Ningxia rief Lin Wei immer wieder von zu Hause aus an, doch sein Telefon war stets ausgeschaltet. Morgen war Mittwoch, und Lin Wei hatte frei. Er hatte ihr letzte Woche versprochen, mit ihr nach Heizhen zu fahren. Seit Lin Wei ihr vor einigen Abenden im Teehaus das alte Haus erklärt hatte, hatte er sich nicht mehr gemeldet. Nun konnte sie ihn telefonisch nicht erreichen, und Ningxia machte sich große Sorgen.
„Ring ring…“ Plötzlich klingelte das Telefon, und Ningxia griff danach: „Lin Wei!“
„Ich bin’s!“, rief Fang Jian am anderen Ende der Leitung. „Was, wartest du auf seinen Anruf?“, fragte er mit leicht säuerlichem Unterton.
„Ist etwas nicht in Ordnung?“, fragte Ningxia, ohne seine Frage zu beantworten.

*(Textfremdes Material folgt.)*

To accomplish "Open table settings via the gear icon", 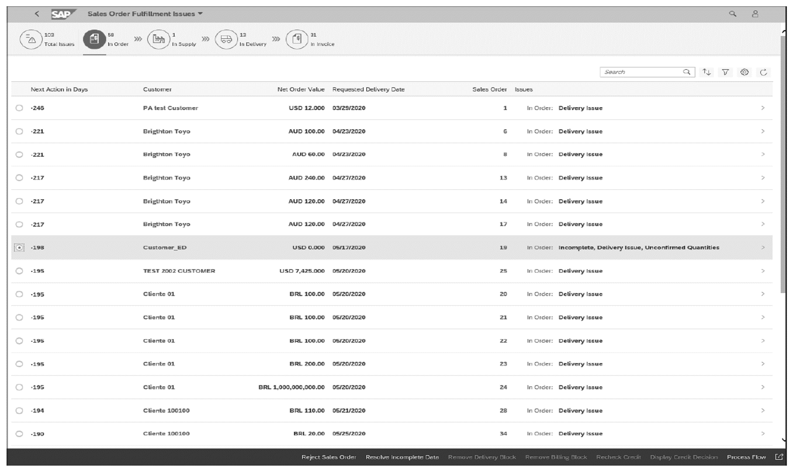I will (745, 72).
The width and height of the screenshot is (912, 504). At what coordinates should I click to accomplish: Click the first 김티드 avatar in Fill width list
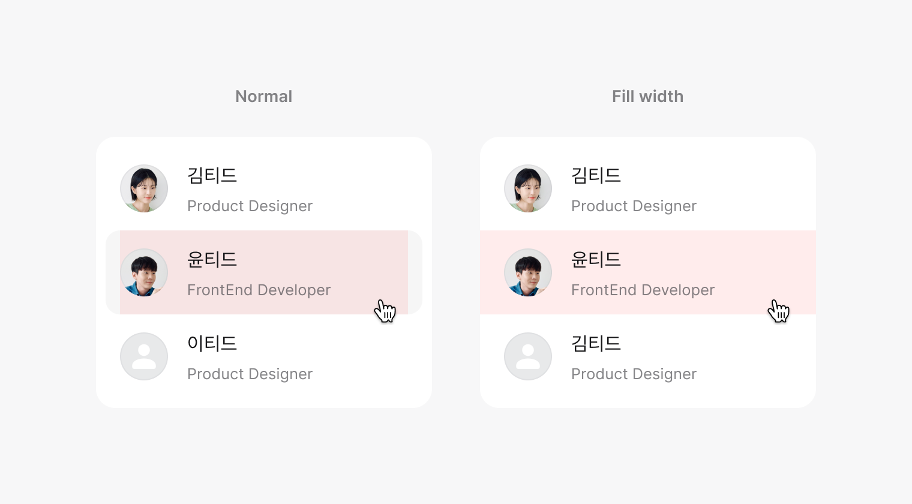(x=528, y=188)
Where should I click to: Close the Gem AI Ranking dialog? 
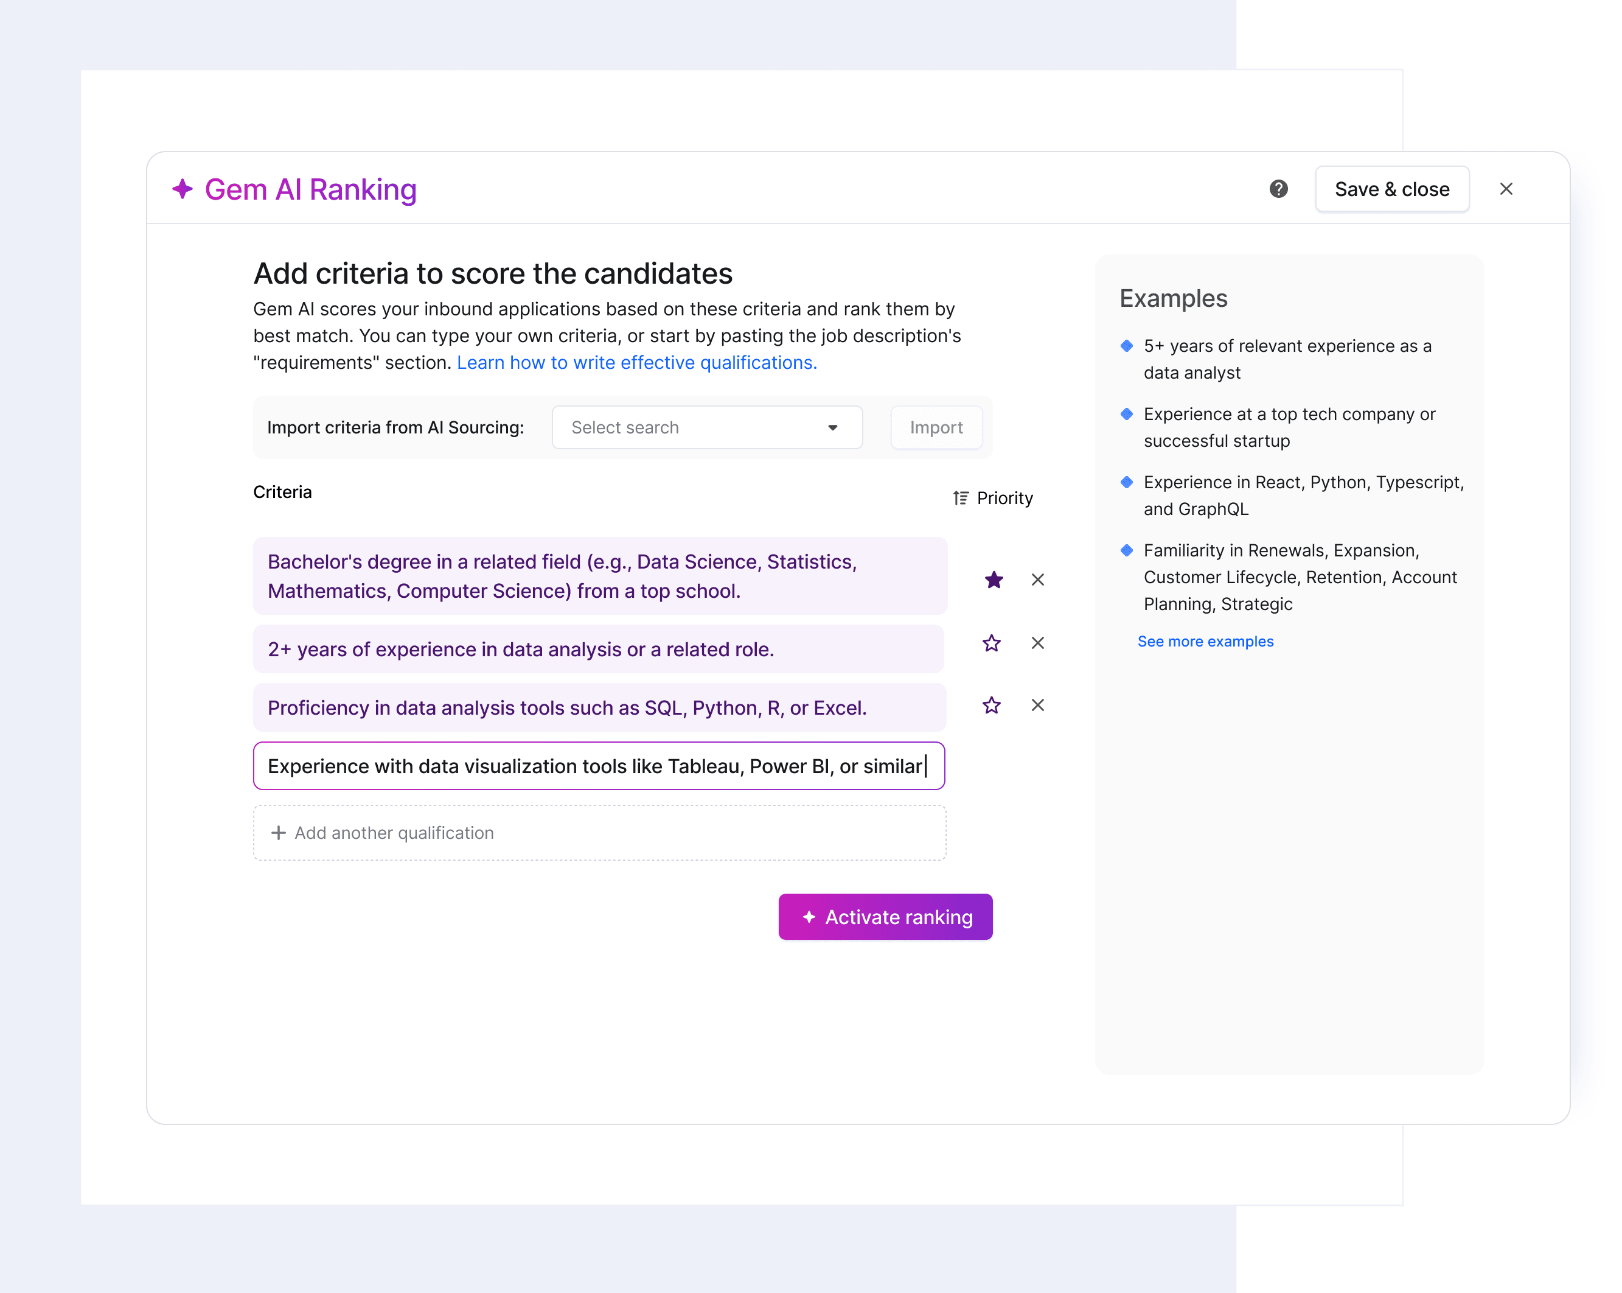(x=1507, y=189)
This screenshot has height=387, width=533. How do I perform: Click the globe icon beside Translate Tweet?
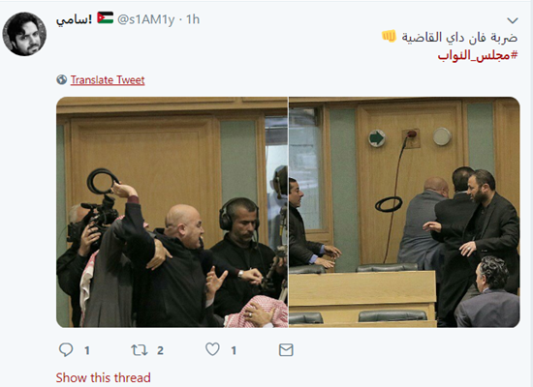pyautogui.click(x=61, y=79)
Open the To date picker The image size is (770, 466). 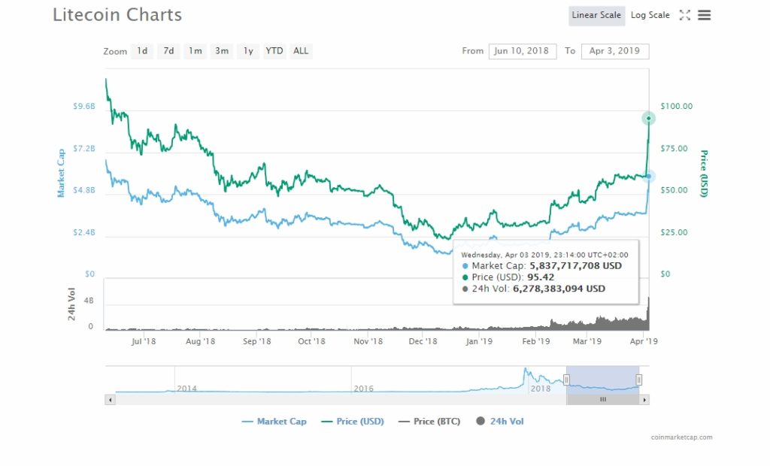coord(615,51)
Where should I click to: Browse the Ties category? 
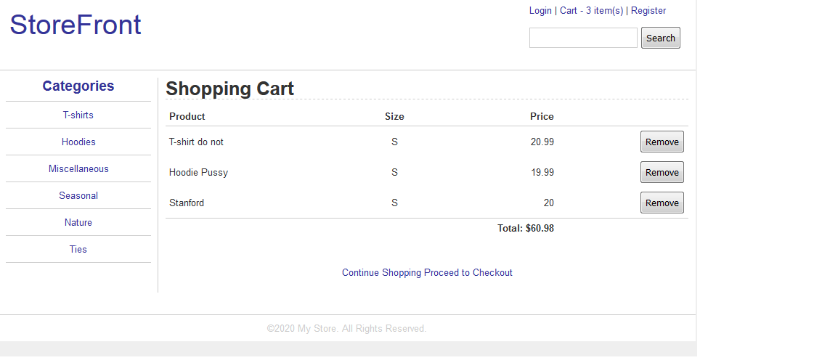(78, 249)

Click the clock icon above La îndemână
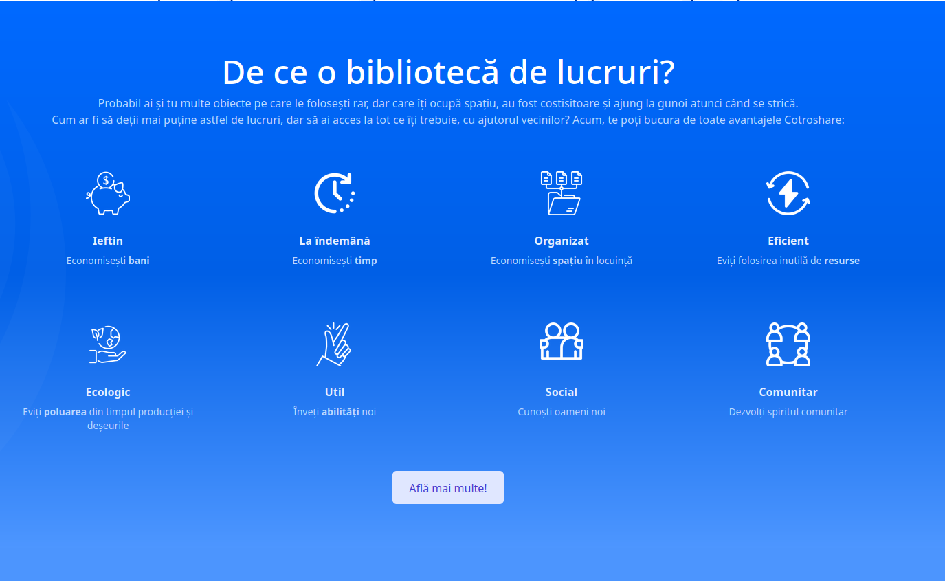point(335,193)
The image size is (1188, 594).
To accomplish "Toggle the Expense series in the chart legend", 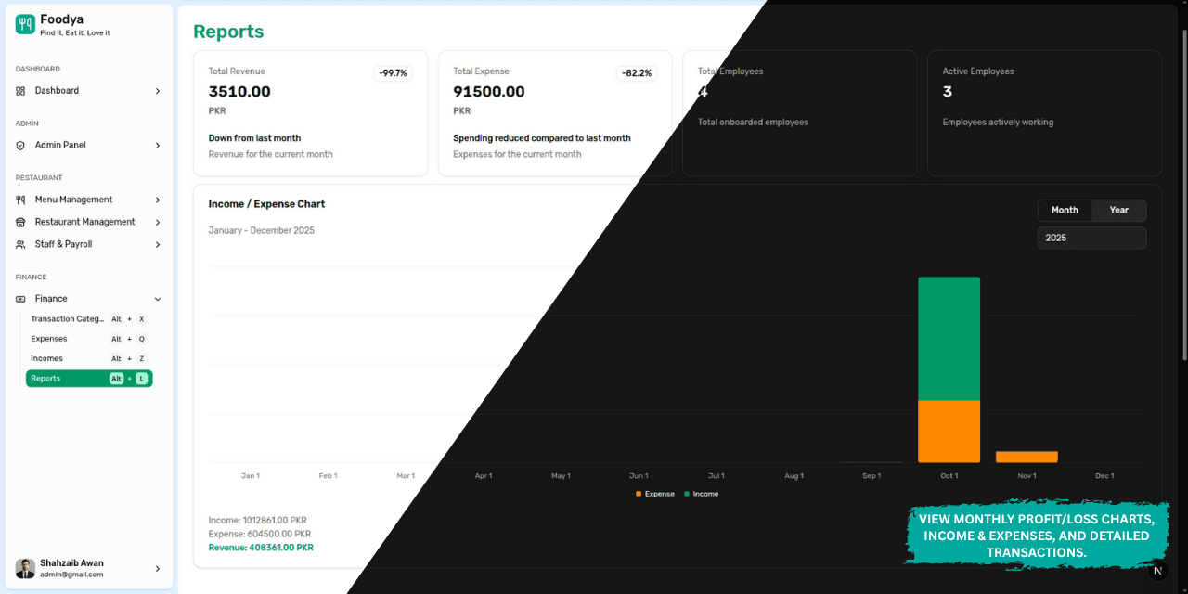I will [654, 493].
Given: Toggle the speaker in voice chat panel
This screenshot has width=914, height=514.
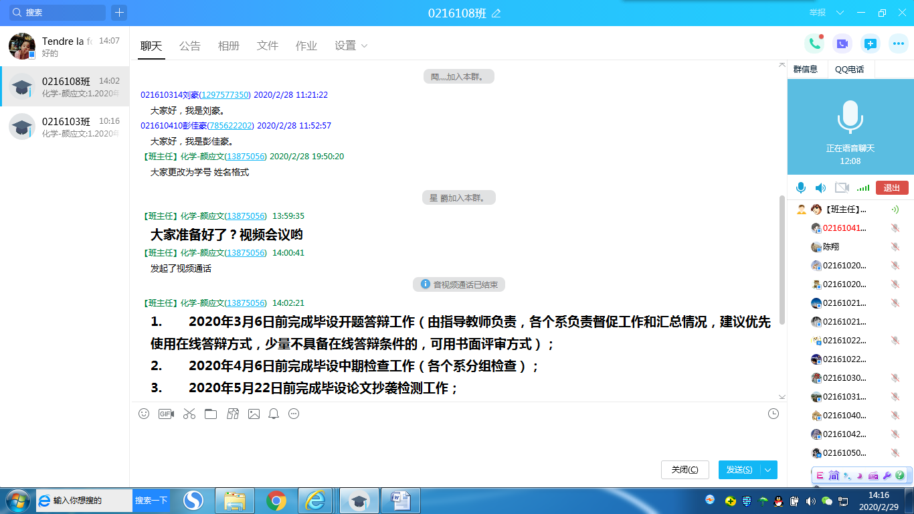Looking at the screenshot, I should [x=821, y=188].
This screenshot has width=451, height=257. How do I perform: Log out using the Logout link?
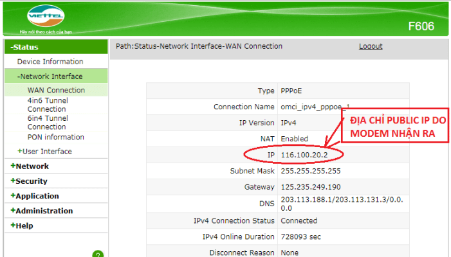[371, 46]
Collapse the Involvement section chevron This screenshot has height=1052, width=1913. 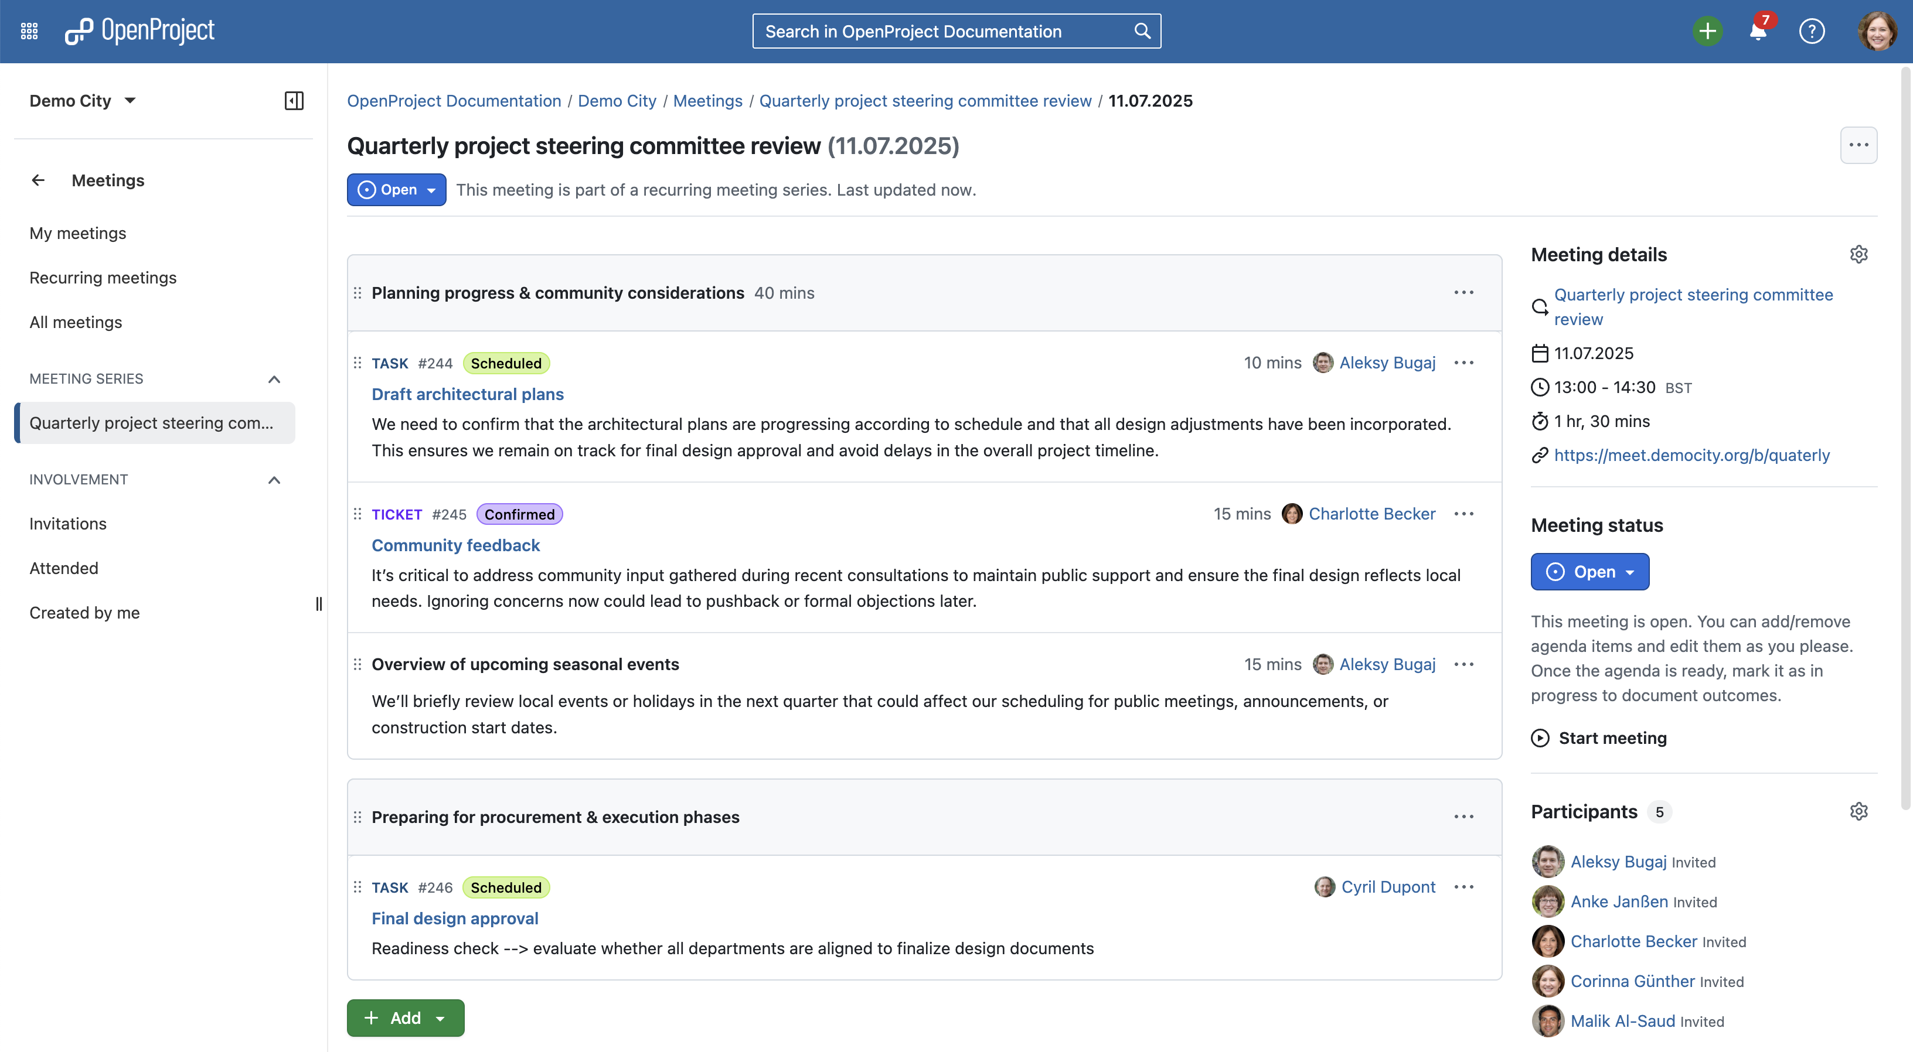274,480
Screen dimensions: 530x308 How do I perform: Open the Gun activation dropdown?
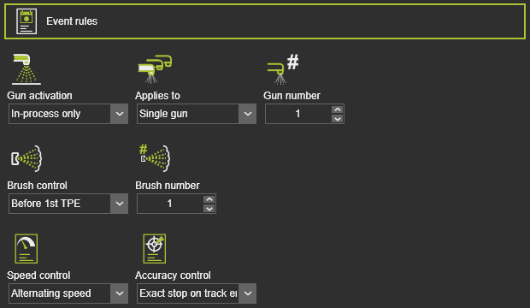[68, 114]

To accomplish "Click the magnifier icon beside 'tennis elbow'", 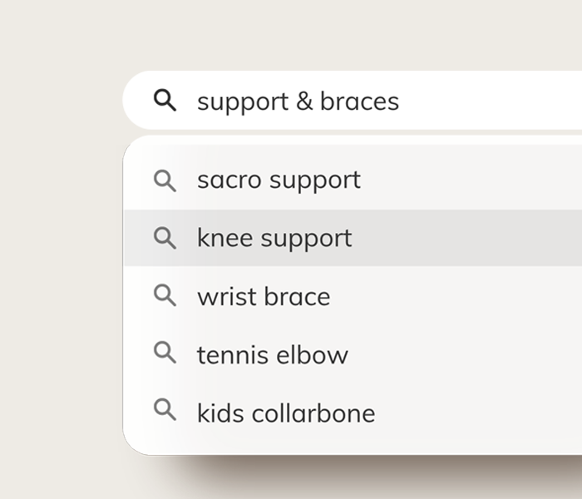I will tap(165, 353).
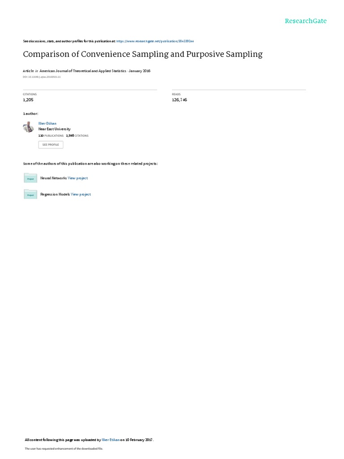The height and width of the screenshot is (459, 344).
Task: Click the 120 PUBLICATIONS author stat
Action: [51, 136]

"Hast du nicht gesagt, dass du morgen mit ihm nach Black Town fährst?"
"Ja! Was ist los?"
"Darf ich mitkommen?", fragte Fang Jian vorsichtig, aus Angst, Ningxia würde ablehnen.
„Ich weiß es nicht! Ich kann ihn auch telefonisch nicht erreichen, und ich weiß nicht einmal, ob ich es morgen schaffe“, antwortete Ningxia gereizt.
„Dann kontaktiere ihn zuerst und ruf mich später an. Wenn er es nicht schafft, komme ich morgen mit!“
„Okay!“, rief Ningxia, legte auf und wählte Lin Weis Nummer erneut. Endlich ging das Telefon an, und Ningxia war überglücklich.
"Hallo! Ningxia!" Lin Weis Stimme ertönte am anderen Ende der Leitung und beruhigte Ningxia endlich.
„Warum war dein Handy die ganze Zeit ausgeschaltet?“, fragte Ningxia mit einem leichten Vorwurf.
„Oh! Es tut mir so leid! Mein Akku war leer. Ich habe es gerade erst bemerkt und angefangen, es aufzuladen, als Ihr Anruf kam! Sie müssen sich große Sorgen gemacht haben!“, sagte Lin Wei entschuldigend am anderen Ende der Leitung.
"Nein, darum geht es nicht! Ich wollte dich fragen, ob du morgen trotzdem mit mir nach Black Town kommen kannst?" Ningxias Stimmung besserte sich sofort.
„Natürlich! Ich habe es dir versprochen, also komme ich natürlich mit! Ich hole dich morgen früh um acht Uhr unten ab. Verschlaf nicht!“, lachte Lin Wei.
„Ein Freund von mir möchte auch mitkommen, ist das in Ordnung?“
"Klar! Ich hole dich morgen zuerst ab, dann deinen Freund!" Lin Wei stimmte sofort zu.
„Wir sehen uns morgen um acht! Ruh dich gut aus!“ Lin Wei legte auf.